Économie
Sanofi et Bristol Myers Squibb éteignent un contentieux historique à Hawaï pour 700 millions de dollars


Un règlement financier majeur clôt une bataille judiciaire de plus de dix ans concernant l’anticoagulant Plavix, accusé d’avoir caché des risques pour certaines populations.
Les groupes pharmaceutiques Sanofi et Bristol Myers Squibb (BMS) ont accepté de verser 700 millions de dollars à l’État d’Hawaï pour mettre fin à une longue controverse autour de leur médicament Plavix. Cet accord intervient après des années de procédures judiciaires, où les autorités locales reprochaient aux laboratoires d’avoir minimisé les limites d’efficacité du traitement pour une partie des patients.
Les poursuites s’appuyaient sur des études montrant que le médicament, un anticoagulant largement prescrit, présentait une efficacité réduite chez près de 30 % des patients, notamment ceux d’origine asiatique ou insulaire du Pacifique. Or, ces populations constituent une part significative des habitants d’Hawaï. Les plaignants accusaient les firmes d’avoir délibérément omis d’informer sur ces risques, compromettant ainsi la santé publique.
Le montant du règlement, réparti à parts égales entre Sanofi et BMS, évite aux deux géants un nouveau procès. En mai 2024, un tribunal avait pourtant condamné les laboratoires à payer 916 millions de dollars, jugeant qu’ils avaient sciemment freiné les recherches sur les effets du Plavix pendant plus de dix ans. Les entreprises avaient alors annoncé leur intention de faire appel avant d’opter finalement pour cette solution négociée.
Les autorités hawaïennes ont salué cette issue comme une victoire pour les consommateurs. Le gouverneur de l’État a souligné que cet accord démontrait leur détermination à faire respecter les lois locales, quelle que soit la puissance des entreprises concernées. La procureure générale a quant à elle rappelé l’importance de la transparence dans le domaine pharmaceutique.

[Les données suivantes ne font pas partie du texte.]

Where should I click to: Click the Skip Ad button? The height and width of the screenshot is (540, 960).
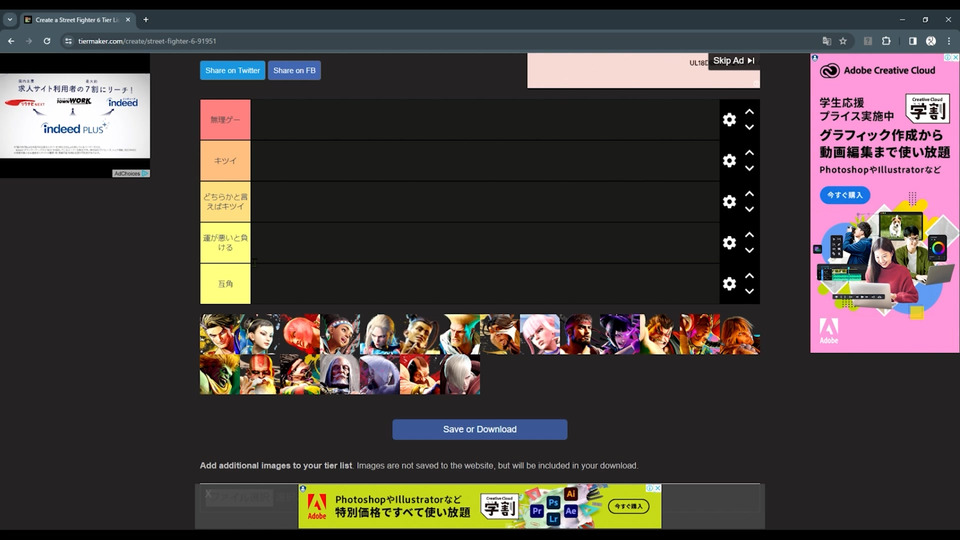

Commercialisé sous le nom générique de clopidogrel, le Plavix est un médicament anticoagulant destiné à prévenir la formation de caillots sanguins. Malgré les controverses, il reste l’un des traitements les plus prescrits dans le monde. Ce règlement marque toutefois un tournant dans les obligations d’information des laboratoires vis-à-vis des patients et des autorités sanitaires.